As an attacking spearhead, captain and inspirational leader of a generation, Samuel Eto’o will have several roles to perform for Cameroon in the coming days. The undisputed star of the Indomitable Lions pack, the Inter Milan striker also has the responsibility of ensuring that coach Paul Le Guen’s message gets through to his team-mates, one he can be expected to fulfil with authority.

Eto’o was the obvious choice for the captain’s armband when the Frenchman took over last June and showed his motivational qualities during Cameroon’s successful push for a place at South Africa 2010, the sixth occasion on which they have reached the FIFA World Cup™ finals.

Fresh from helping the Milan giants clinch a Serie A, Coppa di Italia and UEFA Champions League treble, Eto’o remains as hungry for success on the international stage as he has always been. And it is that undiminished appetite that made Le Guen’s choice to appoint the irrepressible goal-getter as his on-field leader an easy one.

"When I handed these responsibilities to him I wanted to make a statement," the former Lyon and Glasgow Rangers coach tells FIFA in an exclusive interview. "Samuel Eto’o is a talismanic player and the most important member of the team. They know what a great champion he is, and he always plays for his country with pride. He is also an out-and-out team man, as he showed for Inter this season."

Such a burden might be too much for many players. But then again Eto’o is no ordinary footballer and has a very clear understanding of his obligations over the coming days, with tomorrow’s meeting with Japan providing the latest major test of his tenure.

Samuel Eto’o is a talismanic player and the most important member of the team.

Paul Le Guen, Cameroon coach

"To my mind being a captain means being a leader of men," said Eto'o. "And you don’t need an armband for that. What I always try to do is be the coach's right-hand man out on the pitch."

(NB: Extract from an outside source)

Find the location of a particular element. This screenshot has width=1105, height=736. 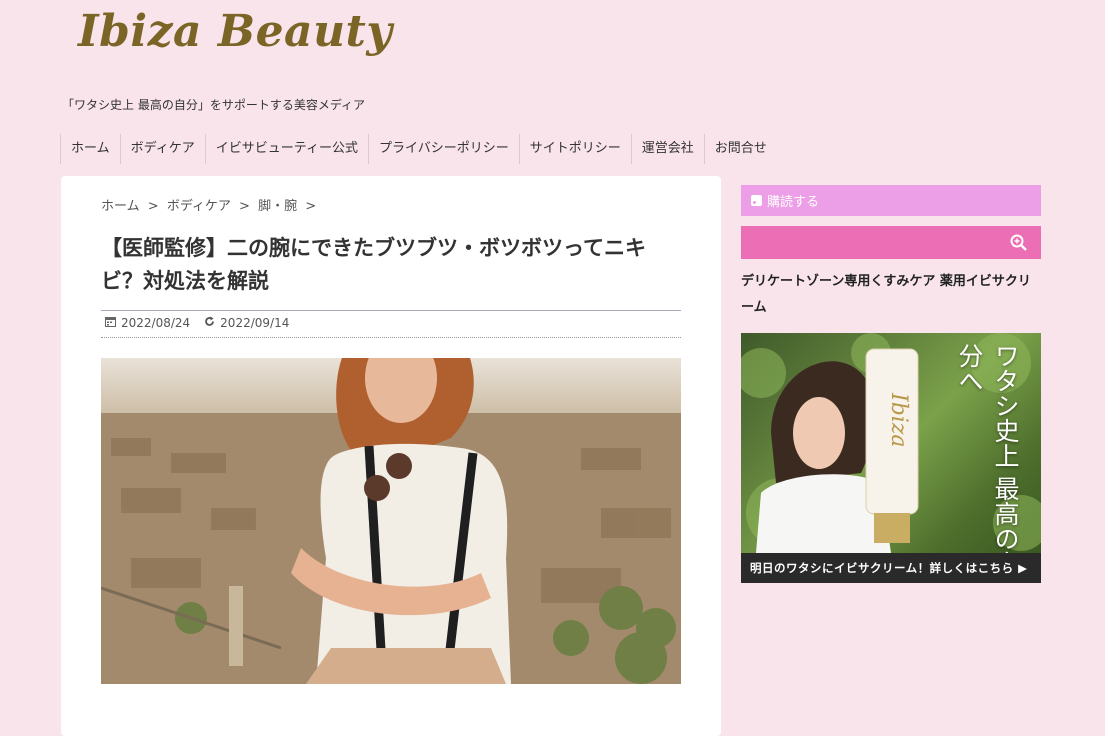

published-date: 2022/08/24 is located at coordinates (156, 323).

Given his admiration for Le Guen, it is a role he will be more than happy to carry out at South Africa 2010. "He’s come in and really helped the players to relax and calm down. The progress we’ve made recently is all down to him."

Sharing the workload
Cameroon’s top scorer in the qualifiers with nine goals, Eto’o is adamant he can cope with the pressure of being the nation’s standard bearer: "I scored a lot of goals for sure but I couldn’t have done that without the rest of the team helping me. I can’t get the ball and do everything on my own, I need them to get the ball to me and know I can always rely on them for that.

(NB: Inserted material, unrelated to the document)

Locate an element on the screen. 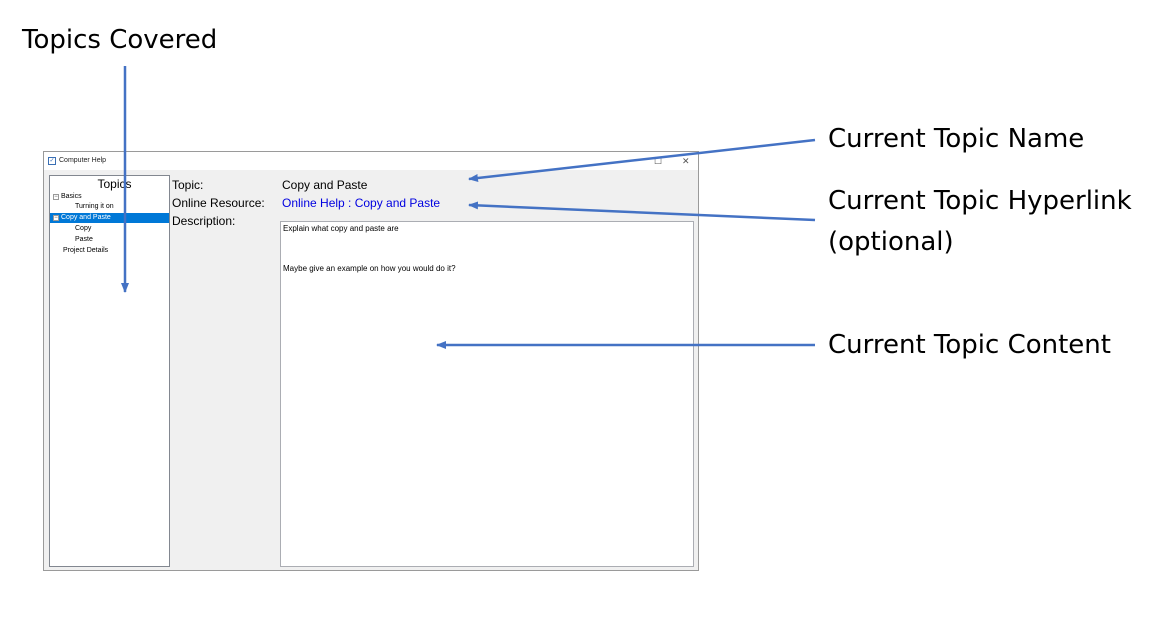 This screenshot has width=1170, height=617. arrow-topic-name is located at coordinates (642, 160).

"We have some good players like Eric Choupo Moting, who is a young man with a lot of talent," he continues. "Then there are the old hands like Pierre Webo, Achille Emana, Mohamadou Idrissou and Vincent [Aboubakar], who I think is a terrific player."

The value of those veterans is also not lost on Le Guen, who is expecting them to do their fair share to support Eto’o. "He’s obviously a valuable asset but we have many other strings to our bow and I am absolutely convinced we can show that during the course of the competition," explains the Cameroon boss. “We’re going to prove that we are not entirely dependent on him."

Great expectations
Though his side was knocked out early at the CAF African Cup of Nations Angola 2010 and suffered recent friendly defeats to Portugal and Serbia, Le Guen’s confidence in his charges remains undimmed.

"First of all we’ve only played away games and we drew with Italy in one of those matches," he explains. "I don’t think all the hard work we’ve done should be undermined just because of those warm-up games. I can tell you we weren’t even thinking about winning them. Eto’o only played for 20 minutes against Portugal, but I’m not worried about that in the slightest. What I was looking for was a good workout and that’s what we got."

Part of the Frenchman’s motivation for success is founded on the fanatical support his team have been receiving from the Cameroonian people: "The country expects a lot of us. There’s a very strong bond between the fans and the national team and everyone’s expecting us to win. That’s what they’re dreaming about and that’s why we need to set our minds on going a long way."

Echoing those sentiments, the African Player of the Year in 2003, 2004 and 2005 is intent on tapping into that huge swell of support and breaking into new territory. "I hope we can match their expectations and go as far as possible, further than in 2002," he says by way of conclusion. "I can’t wait to get started and experience some more memorable moments."